In the 1970s and 1980s, KKR universalized the concept of a leveraged buyout. In fact, they were known as the “barbarians” of Wall Street due to their $25 million dollar buyout of RJR Nabisco in 1986. Although this acquisition was surrounded with negative implications of tax avoidance and aggressive use of debt, KKR set the stage for private equity firms buying out massive corporations in hope of even larger profits. From a present-day point of view, the acquisition of companies is not KKR’s most precedent concerns.

Rather than buying companies and stripping costs to look for profit, KKR is invested in improving the management and performance of the companies they attain. One example of this incentive can be seen through their 2005 push for a “green portfolio”, which focused on managing their subsidiaries’ waste, greenhouse gas emissions, and water consumption. These conservation efforts are one of many progressions in which KKR is putting money back into the companies they acquire, and the success they are finding is unmatched.

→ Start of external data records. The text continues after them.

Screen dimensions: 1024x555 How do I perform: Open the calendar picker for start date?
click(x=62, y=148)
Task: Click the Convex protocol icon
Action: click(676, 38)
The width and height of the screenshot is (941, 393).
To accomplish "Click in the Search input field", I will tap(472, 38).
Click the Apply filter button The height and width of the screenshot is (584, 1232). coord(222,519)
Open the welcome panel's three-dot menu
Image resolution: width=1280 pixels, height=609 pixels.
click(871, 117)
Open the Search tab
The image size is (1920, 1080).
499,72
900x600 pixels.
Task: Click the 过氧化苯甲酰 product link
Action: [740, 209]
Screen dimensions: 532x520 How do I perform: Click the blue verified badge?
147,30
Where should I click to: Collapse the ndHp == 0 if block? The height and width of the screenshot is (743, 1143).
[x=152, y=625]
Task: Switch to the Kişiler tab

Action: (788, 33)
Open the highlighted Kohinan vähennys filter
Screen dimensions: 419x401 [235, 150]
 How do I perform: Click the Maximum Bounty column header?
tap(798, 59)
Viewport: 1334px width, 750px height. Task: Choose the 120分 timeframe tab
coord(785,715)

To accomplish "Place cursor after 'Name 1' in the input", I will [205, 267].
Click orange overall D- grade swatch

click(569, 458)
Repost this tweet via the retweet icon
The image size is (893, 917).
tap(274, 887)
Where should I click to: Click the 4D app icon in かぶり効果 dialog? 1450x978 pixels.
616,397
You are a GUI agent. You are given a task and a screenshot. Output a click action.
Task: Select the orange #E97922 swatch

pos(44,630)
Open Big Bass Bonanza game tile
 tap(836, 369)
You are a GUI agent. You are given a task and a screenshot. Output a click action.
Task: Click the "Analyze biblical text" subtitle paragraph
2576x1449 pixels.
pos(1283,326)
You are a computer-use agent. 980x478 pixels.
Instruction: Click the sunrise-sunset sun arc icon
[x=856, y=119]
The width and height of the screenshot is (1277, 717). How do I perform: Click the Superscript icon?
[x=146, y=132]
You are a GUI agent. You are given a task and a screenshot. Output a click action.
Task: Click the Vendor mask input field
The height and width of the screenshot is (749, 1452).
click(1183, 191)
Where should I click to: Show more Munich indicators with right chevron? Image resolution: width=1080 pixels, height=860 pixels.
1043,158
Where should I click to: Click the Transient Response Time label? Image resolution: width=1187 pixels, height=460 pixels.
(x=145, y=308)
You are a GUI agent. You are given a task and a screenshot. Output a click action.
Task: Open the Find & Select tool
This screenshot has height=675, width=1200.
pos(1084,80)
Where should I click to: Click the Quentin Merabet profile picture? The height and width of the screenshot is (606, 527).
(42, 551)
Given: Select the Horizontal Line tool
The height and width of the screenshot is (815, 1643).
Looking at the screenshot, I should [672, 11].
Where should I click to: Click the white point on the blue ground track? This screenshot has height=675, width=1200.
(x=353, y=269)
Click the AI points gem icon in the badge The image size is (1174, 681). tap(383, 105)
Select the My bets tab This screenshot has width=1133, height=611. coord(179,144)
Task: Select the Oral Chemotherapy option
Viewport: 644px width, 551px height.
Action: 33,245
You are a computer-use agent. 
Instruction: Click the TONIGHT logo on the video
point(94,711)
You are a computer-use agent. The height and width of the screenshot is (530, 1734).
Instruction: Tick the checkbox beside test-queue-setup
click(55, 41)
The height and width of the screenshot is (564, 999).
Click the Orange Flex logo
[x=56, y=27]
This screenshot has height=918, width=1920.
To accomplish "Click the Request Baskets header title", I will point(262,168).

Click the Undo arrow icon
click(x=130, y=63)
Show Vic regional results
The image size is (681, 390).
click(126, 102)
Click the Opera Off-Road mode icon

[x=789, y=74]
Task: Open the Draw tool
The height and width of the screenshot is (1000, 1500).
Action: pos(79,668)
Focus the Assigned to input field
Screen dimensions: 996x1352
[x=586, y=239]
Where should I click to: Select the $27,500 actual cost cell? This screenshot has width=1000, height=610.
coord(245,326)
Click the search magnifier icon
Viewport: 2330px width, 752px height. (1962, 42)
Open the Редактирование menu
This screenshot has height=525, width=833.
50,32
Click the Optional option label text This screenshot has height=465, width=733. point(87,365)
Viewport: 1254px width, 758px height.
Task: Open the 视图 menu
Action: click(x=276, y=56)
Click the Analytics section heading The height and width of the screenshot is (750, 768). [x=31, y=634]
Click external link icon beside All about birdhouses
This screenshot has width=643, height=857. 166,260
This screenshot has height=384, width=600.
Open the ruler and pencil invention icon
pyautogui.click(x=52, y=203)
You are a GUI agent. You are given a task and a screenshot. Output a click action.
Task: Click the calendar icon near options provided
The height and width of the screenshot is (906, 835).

Despite the attractive quality of investing in firms that do right for the world and the workforce, the utmost importance when investing is linked to the company’s ability to make a profit. The massive cultural changes in KKR occurred alongside structural changes that make it an extremely profitable investment for the retail investor. The first structural change was adopted as a response to the financial crisis, in which KKR converted from a partnership to a corporation. From an investor’s point of view, this eliminates the troublesome K-1 tax form. Additionally, KKR has restructured its dividend payout model to a smaller percentage of after-tax earnings, confirming they will retain higher profits than competitors. The “power of compounding” is the real secret to finding profit here. Similar to the Warren Buffet approach, accumulating capital by reinvesting dividends is the main focus for KKR, which now owns over $10 billion worth of investments on its balance sheet. These restructures have proved so successful, that another private equity giant – and one of KKR’s main competitors – the Blackstone Group, has followed in the same footsteps.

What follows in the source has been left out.